We fit the Cox model with shared frailty as follows:
model3 <- emfrail(Surv(time, status) ~ X1 + cluster(ID), data = df)
summary(model3)
## Call:
## emfrail(formula = Surv(time, status) ~ X1 + cluster(ID), data = df)
##
## Regression coefficients:
## coef exp(coef) se(coef) adj. se z p
## X1 -2.0817 0.1247 0.0715 0.0735 -28.3102 0
## Estimated distribution: gamma / left truncation: FALSE
##
## Fit summary:
## Commenges-Andersen test for heterogeneity: p-val 0
## no-frailty Log-likelihood: -36389.92
## Log-likelihood: -34950.11
## LRT: 1/2 * pchisq(2880), p-val 0
##
## Frailty summary:
## estimate lower 95% upper 95%
## Var[Z] 2.010 1.859 2.181
## Kendall's tau 0.501 0.482 0.522
## Median concordance 0.513 0.492 0.536
## E[logZ] -1.278 -1.404 -1.167
## Var[logZ] 4.977 4.359 5.727
## theta 0.498 0.459 0.538
## Confidence intervals based on the likelihood function
According to the result above, we find that the estimate of \(\beta_1\) is given by \(\hat{\beta}_1=-2.0817\), which is close to the true value.

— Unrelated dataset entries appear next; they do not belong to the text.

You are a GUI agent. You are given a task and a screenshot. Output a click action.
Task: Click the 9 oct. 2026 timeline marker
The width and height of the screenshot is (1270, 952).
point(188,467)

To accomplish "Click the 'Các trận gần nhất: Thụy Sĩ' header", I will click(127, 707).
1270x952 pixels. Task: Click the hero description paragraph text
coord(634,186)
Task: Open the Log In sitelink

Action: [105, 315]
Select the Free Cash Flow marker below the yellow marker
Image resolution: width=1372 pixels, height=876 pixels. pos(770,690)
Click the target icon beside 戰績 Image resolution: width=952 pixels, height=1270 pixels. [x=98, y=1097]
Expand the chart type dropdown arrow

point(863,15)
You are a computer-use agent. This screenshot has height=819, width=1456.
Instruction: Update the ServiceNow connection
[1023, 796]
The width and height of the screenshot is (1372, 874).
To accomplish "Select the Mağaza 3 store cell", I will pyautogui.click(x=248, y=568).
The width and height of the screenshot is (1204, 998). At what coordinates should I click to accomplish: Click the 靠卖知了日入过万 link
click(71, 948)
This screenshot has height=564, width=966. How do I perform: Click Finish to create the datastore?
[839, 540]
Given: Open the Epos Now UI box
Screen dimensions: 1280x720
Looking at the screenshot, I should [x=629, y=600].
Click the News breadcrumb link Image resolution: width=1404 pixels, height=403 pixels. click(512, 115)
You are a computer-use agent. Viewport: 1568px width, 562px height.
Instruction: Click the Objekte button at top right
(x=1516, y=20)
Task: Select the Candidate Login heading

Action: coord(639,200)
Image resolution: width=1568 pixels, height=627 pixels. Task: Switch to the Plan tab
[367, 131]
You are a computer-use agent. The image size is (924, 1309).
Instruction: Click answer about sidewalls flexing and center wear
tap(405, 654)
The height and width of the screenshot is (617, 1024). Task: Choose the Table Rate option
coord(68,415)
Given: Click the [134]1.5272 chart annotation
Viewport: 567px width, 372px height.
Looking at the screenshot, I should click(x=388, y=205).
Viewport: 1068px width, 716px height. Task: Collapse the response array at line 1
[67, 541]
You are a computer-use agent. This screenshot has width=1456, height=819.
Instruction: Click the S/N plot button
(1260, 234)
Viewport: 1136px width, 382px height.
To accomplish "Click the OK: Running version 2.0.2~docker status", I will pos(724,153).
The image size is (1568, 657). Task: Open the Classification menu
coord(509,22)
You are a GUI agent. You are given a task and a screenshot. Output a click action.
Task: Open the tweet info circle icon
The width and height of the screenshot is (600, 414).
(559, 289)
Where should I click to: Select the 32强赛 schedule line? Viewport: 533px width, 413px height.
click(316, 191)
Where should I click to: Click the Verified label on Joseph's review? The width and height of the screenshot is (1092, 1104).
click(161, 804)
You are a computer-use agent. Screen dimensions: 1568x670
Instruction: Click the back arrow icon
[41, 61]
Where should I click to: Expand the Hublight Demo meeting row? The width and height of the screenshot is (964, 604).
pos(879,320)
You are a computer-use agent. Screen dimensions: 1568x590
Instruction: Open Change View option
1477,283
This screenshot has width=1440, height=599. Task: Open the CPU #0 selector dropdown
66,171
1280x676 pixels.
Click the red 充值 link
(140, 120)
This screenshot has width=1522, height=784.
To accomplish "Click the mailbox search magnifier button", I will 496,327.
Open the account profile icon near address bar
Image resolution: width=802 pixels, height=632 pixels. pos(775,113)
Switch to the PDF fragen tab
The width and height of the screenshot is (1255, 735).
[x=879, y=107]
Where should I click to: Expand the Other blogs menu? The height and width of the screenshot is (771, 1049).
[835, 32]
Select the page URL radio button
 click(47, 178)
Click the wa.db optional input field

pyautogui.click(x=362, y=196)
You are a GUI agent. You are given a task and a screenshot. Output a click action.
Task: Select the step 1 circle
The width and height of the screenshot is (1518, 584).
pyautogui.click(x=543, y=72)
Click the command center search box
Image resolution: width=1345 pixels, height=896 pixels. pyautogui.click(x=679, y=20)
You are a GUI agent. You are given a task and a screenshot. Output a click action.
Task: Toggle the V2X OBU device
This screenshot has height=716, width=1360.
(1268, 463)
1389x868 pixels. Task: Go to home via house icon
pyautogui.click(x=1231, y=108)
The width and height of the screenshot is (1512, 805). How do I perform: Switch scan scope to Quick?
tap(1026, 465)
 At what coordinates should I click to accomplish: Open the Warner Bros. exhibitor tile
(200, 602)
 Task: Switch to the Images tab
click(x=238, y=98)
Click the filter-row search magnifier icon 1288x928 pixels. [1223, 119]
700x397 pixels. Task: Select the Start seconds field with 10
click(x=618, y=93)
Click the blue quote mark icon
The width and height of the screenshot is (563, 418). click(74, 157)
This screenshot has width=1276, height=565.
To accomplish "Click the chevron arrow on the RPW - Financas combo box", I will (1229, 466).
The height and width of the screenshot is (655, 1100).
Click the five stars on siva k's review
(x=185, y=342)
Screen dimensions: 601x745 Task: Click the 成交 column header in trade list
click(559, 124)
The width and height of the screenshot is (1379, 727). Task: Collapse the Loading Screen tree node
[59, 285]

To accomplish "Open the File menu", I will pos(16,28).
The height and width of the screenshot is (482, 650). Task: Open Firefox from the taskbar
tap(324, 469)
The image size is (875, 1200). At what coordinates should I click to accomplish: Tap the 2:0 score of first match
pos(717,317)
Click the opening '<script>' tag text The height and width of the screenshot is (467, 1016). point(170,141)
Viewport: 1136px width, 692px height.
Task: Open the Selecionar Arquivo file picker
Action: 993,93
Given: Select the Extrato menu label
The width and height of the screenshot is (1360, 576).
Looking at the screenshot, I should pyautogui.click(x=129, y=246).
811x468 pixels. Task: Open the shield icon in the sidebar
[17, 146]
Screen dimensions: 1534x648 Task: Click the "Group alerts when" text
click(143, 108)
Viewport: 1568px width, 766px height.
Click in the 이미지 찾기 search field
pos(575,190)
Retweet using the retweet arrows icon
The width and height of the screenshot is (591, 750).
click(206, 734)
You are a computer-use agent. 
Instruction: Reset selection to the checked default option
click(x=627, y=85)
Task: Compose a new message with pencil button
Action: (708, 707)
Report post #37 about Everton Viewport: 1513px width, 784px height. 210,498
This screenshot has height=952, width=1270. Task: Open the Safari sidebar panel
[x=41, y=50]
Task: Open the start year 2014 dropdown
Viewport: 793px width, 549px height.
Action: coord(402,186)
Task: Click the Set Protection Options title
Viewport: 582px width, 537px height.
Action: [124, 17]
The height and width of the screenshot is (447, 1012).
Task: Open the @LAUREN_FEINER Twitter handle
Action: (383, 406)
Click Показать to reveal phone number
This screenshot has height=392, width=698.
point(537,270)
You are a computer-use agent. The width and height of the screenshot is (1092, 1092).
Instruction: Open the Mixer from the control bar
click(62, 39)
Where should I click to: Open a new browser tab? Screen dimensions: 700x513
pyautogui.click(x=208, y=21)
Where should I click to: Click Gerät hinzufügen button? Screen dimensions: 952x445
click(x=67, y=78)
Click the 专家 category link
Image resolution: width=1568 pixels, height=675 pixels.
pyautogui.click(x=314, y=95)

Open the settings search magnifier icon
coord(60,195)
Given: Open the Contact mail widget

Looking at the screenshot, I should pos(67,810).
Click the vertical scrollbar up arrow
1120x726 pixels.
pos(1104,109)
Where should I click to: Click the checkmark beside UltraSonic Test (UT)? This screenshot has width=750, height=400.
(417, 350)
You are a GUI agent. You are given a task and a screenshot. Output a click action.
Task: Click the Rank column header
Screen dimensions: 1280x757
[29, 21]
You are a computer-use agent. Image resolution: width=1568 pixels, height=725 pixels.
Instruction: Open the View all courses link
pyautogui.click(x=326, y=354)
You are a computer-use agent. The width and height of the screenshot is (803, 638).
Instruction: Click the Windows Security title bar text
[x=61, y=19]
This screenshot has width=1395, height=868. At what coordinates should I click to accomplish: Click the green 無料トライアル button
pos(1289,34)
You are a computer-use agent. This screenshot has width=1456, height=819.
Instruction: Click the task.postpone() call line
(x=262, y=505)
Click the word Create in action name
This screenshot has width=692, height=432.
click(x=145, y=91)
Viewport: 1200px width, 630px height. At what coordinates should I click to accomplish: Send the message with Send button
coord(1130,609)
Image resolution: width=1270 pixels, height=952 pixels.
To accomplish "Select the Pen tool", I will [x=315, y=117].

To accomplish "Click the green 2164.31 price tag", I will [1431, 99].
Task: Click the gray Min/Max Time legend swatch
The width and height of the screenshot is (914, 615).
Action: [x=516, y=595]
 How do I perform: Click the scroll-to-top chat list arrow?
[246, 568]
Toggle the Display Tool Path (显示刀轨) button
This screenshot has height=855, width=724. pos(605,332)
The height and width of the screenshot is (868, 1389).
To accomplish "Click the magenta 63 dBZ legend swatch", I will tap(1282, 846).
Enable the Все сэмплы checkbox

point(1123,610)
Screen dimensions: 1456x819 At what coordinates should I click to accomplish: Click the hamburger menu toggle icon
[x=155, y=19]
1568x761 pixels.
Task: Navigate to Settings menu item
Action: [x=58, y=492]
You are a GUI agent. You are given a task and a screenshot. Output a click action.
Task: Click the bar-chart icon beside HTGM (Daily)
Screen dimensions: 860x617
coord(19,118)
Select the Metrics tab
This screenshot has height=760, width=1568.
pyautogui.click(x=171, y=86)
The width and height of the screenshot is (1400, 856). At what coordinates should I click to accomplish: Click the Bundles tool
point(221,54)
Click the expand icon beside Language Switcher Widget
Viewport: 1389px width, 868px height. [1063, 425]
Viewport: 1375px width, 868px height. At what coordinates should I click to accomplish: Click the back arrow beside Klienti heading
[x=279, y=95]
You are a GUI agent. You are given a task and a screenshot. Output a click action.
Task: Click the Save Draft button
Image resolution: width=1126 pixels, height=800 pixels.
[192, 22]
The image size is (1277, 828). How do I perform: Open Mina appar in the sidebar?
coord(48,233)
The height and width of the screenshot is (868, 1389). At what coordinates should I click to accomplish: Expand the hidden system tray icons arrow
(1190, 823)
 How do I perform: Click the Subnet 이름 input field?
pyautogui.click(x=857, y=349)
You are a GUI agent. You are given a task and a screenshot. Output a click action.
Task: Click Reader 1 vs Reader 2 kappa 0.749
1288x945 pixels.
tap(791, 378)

This means that the bias due to omitting important variables in the model is corrected by introducing a shared frailty into the model. And the \(p\)-value of likelihood ratio test show that the frailty term is highly significant. At last, we have \(\hat{\theta}=0.498\), which is close to the true value \(\theta=0.5\).